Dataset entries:
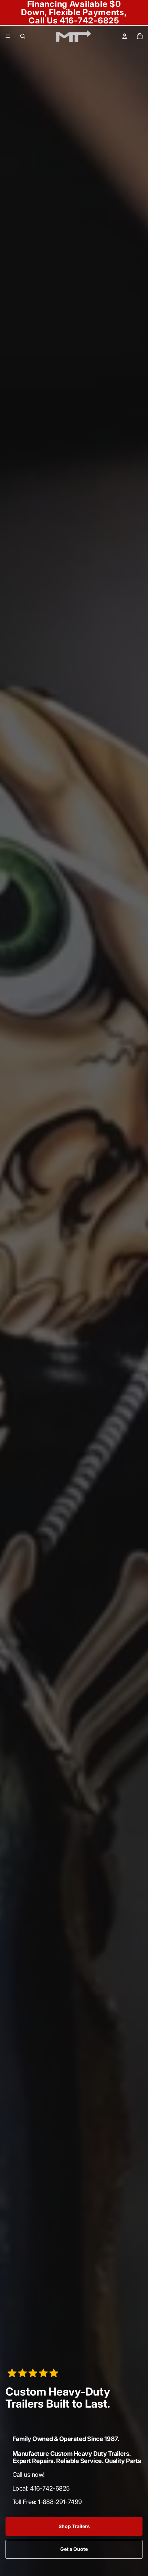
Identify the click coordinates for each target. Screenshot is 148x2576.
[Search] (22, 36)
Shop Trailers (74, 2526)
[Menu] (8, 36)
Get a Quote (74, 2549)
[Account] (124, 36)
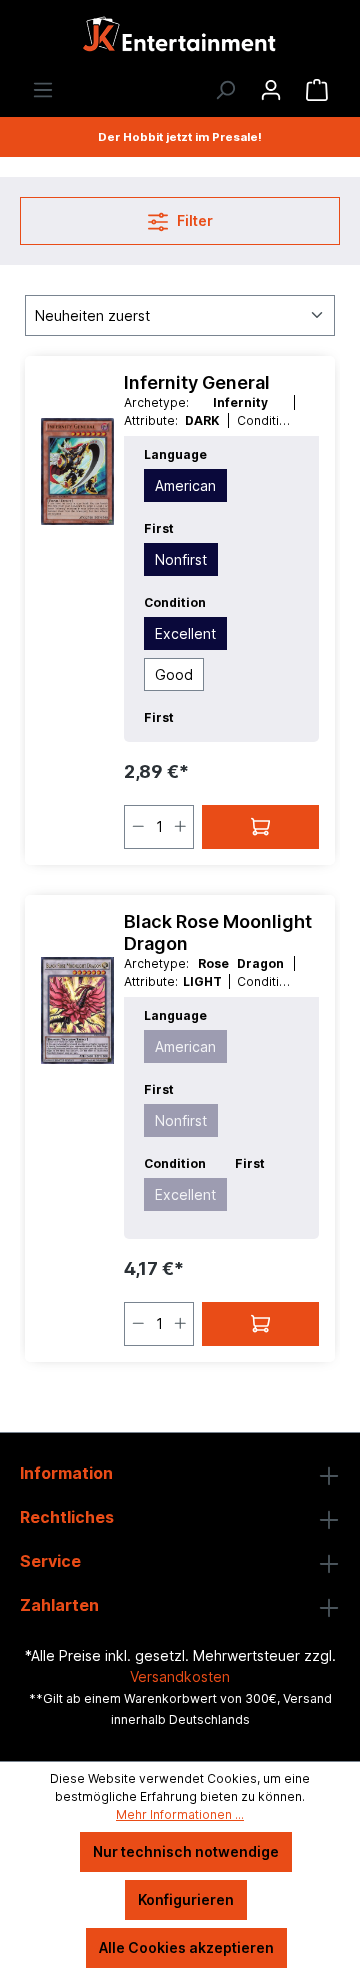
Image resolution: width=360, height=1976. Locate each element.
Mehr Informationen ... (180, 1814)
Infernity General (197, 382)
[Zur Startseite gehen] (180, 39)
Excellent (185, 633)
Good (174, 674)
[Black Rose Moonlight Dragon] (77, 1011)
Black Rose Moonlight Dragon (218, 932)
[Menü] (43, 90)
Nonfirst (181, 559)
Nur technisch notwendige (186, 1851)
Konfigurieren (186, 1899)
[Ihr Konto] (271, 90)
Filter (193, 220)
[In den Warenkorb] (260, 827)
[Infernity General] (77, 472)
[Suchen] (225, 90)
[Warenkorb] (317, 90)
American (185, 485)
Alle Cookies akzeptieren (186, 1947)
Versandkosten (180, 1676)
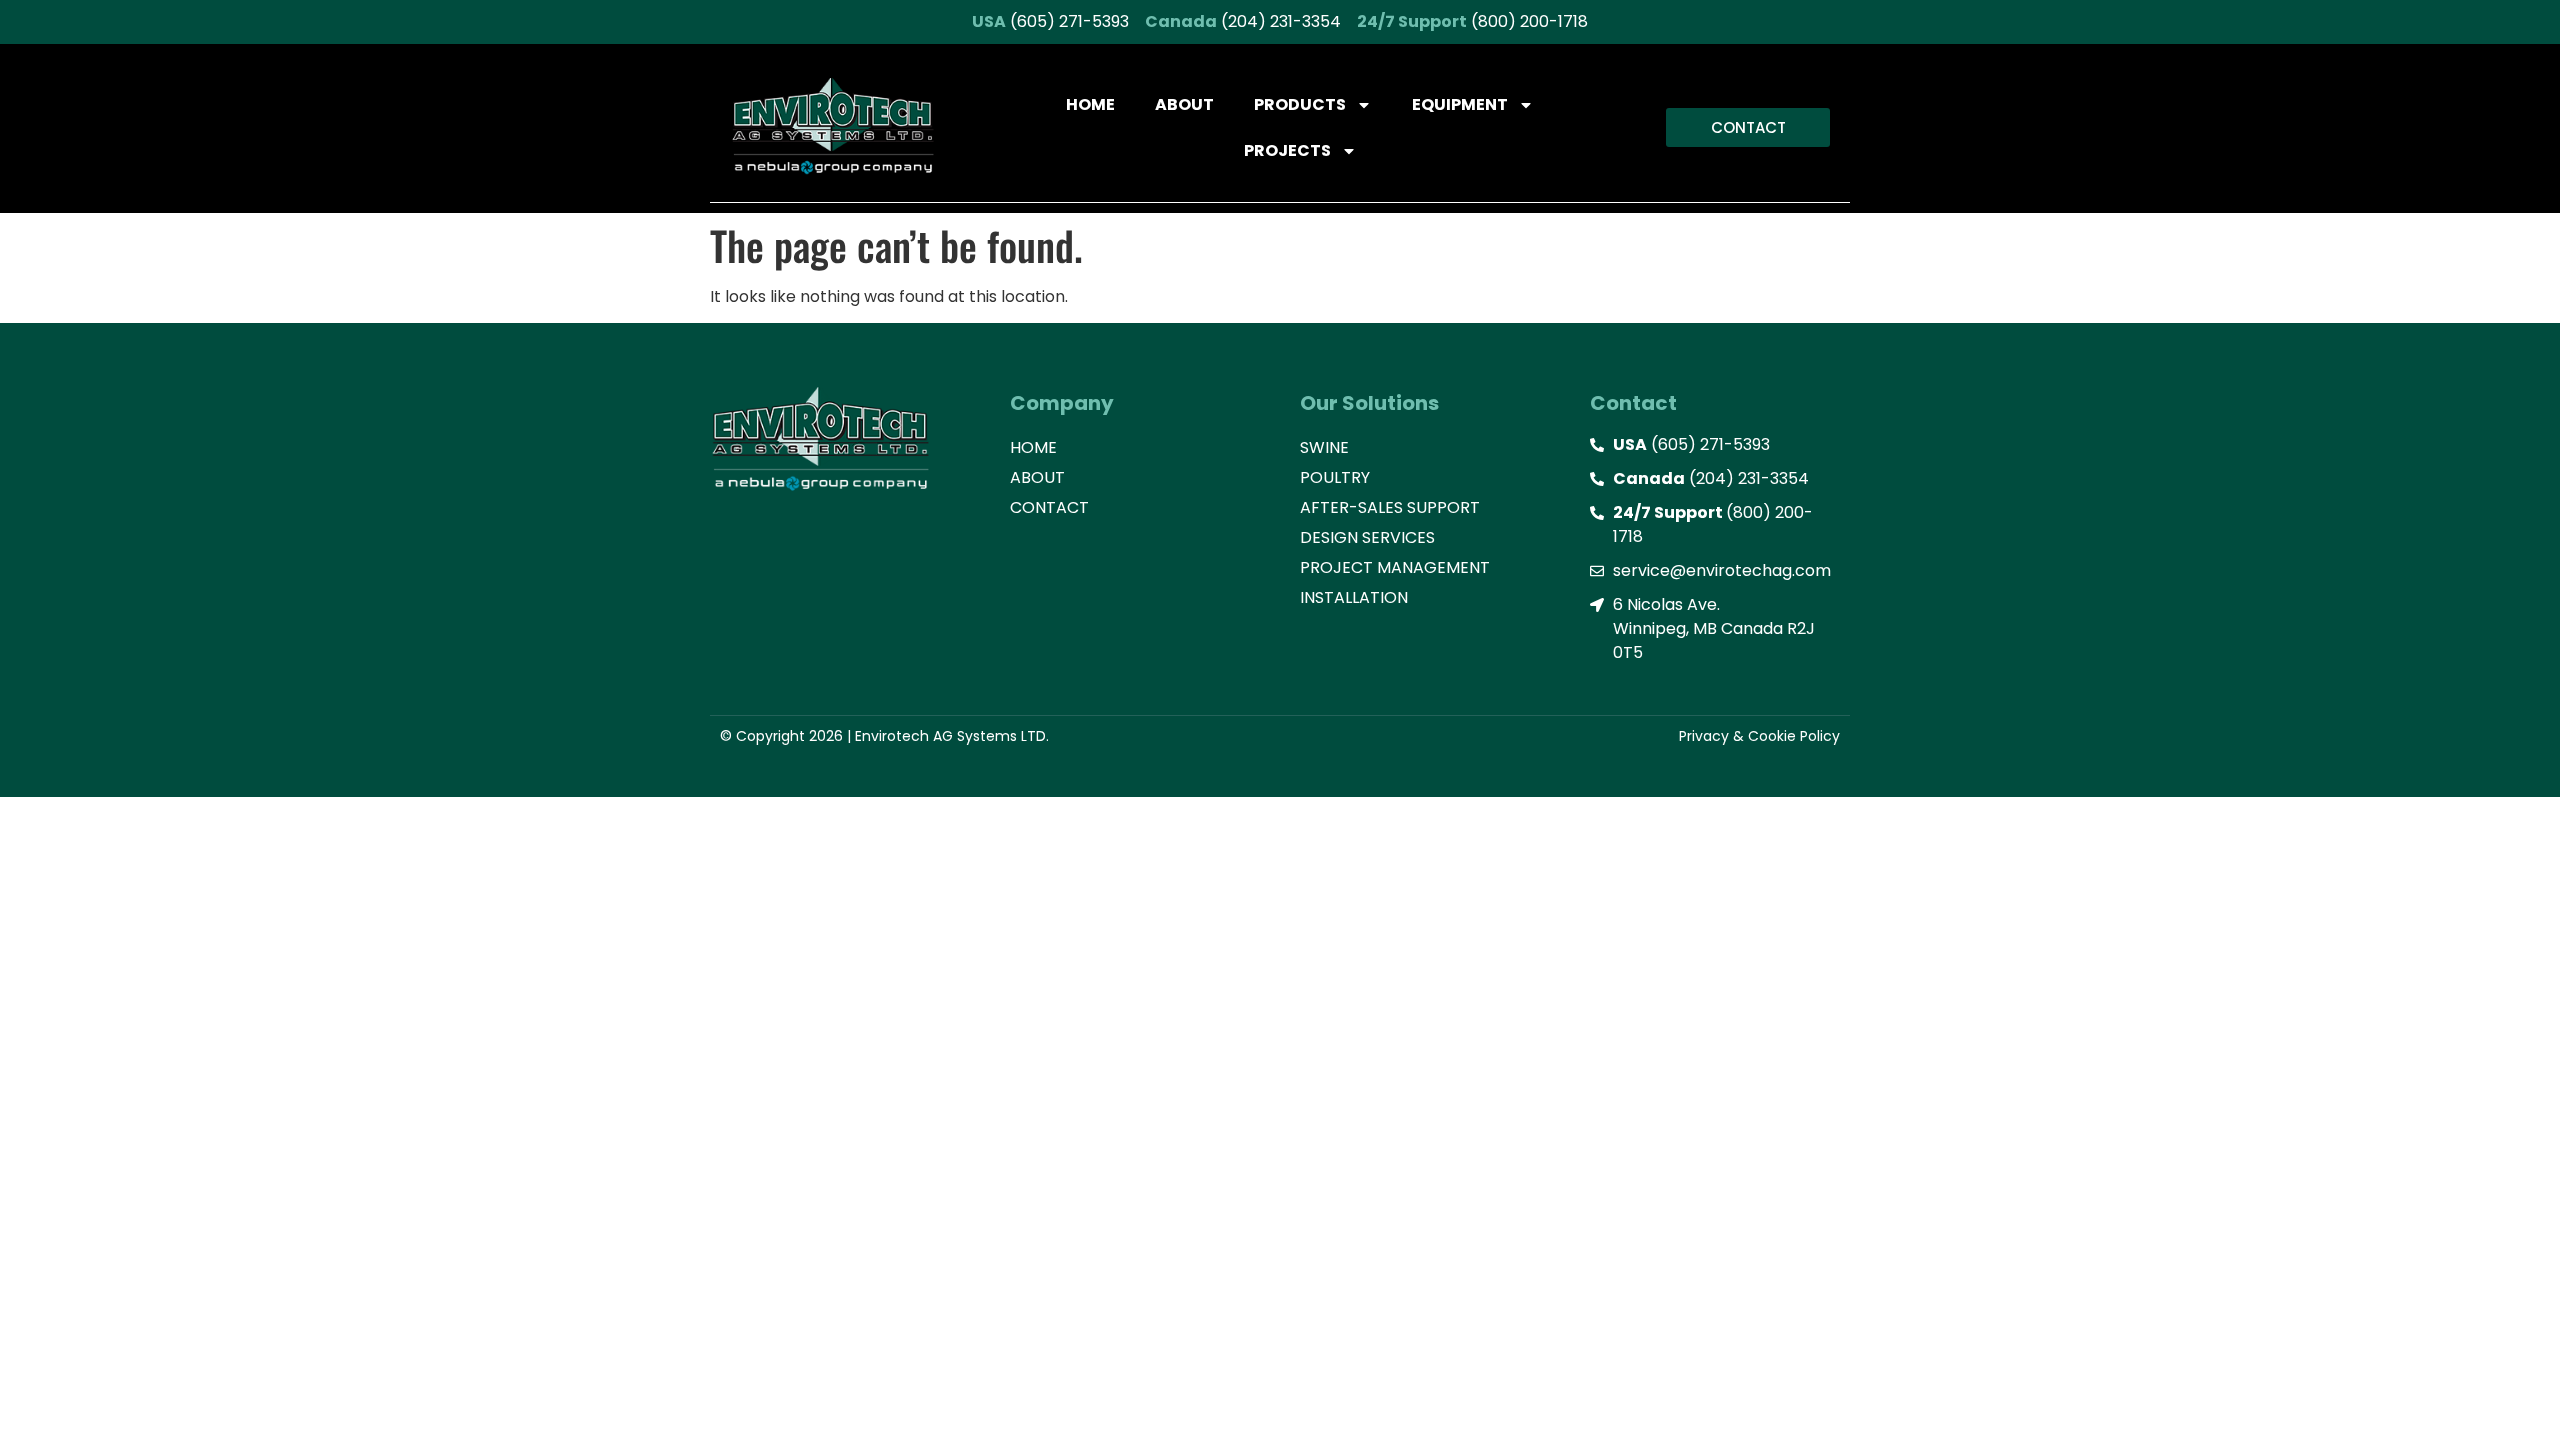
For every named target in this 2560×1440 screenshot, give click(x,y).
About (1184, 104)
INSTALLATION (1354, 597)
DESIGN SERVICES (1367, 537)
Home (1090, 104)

**Brief:** Starting from the records above, filter out all lines except those containing the word "Dragon".

**Written answer:**
[Black Rose Moonlight Dragon] (77, 1011)
Black Rose Moonlight Dragon (218, 932)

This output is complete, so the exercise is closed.